No mais, aparentemente a cota habitual de todos os governos está ali representada: os idealistas, os vaidosos, os políticos, os espertos. Lula, cuja trajetória espetacular tem paralelo com a de outros grandes líderes (Mandela é o nome que me vem imediatamente à cabeça, mas há outros nem tão lisonjeiros) tem experiência suficiente para conduzir um grande governo. Não se espera a revolução que colocará o Brasil nos trilhos do progresso, como a Revolução Meiji, no Japão, ou a dos Planos Quinquenais de Stalin, ou a de Deng Hsiao Ping na China (não importa a cor do gato, importa que cace ratos). No Brasil os avanços vêm entremeados com o atraso, e em doses homeopáticas. Em trinta anos estes países saíram do atraso e se tornaram players mundiais. Se você olhar os últimos trinta anos do Brasil verá somente o atraso, quando não o franco retrocesso.

De qualquer forma, ele já inscreveu seu nome entre os pais da pátria, alçando-se à altura de um Getúlio Vargas. Mas os grandes nomes costumam ser julgados também pelos seus adversários e inimigos. Getúlio teve Carlos Lacerda, um grande político e um adversário formidável. Se Lula se espelhar em Bolsonaro, o desastre é certo. É um truísmo, mas verdadeiro: você é tão grande quanto os seus adversários. Com todos os seus defeitos, o atual presidente é muito maior do que o que saiu. Mas a questão não é o líder, e sim os seus liderados. E eles são uma massa formidável que nunca se viu antes, e se encontrarem uma liderança à altura, a avalanche reacionária voltará, na forma de uma tempestade.

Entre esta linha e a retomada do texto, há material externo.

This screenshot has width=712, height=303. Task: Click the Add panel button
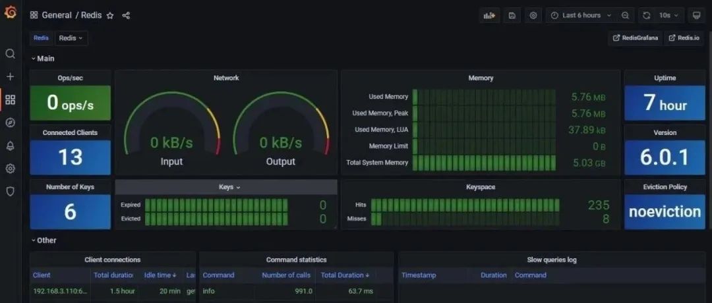[489, 15]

Não custa lembrar a prática dos antigos romanos, hoje esquecida. Nos desfiles triunfais, em que recepcionavam os cônsules e generais vitoriosos, um homem acompanhava o vitorioso, soprando-lhe ao ouvido: lembra-te que és mortal (memento mori). Lula tem consciência disso? Seus liderados, a julgar pelo mar de bandeiras vermelhas na posse, não têm.


Pessimista que sou, não espero muito. O Brasil e seus líderes já deram demonstrações de sobra que sempre é possível escolher o pior.


A epígrafe é do romance Il Gattopardo, de Lampedusa, sempre atual, no Brasil principalmente.